Task objective :: Please arrange the lines of the items below as a numbered list, leaving out any blank lines.

Extracted entries ::
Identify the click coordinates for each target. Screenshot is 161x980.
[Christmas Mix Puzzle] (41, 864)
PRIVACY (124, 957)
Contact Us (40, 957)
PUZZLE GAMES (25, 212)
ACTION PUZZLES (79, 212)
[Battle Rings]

Full response ::
1. Identify the click coordinates for each target. Screenshot is 161x980.
2. [Christmas Mix Puzzle] (41, 864)
3. PRIVACY (124, 957)
4. Contact Us (40, 957)
5. PUZZLE GAMES (25, 212)
6. ACTION PUZZLES (79, 212)
7. [Battle Rings]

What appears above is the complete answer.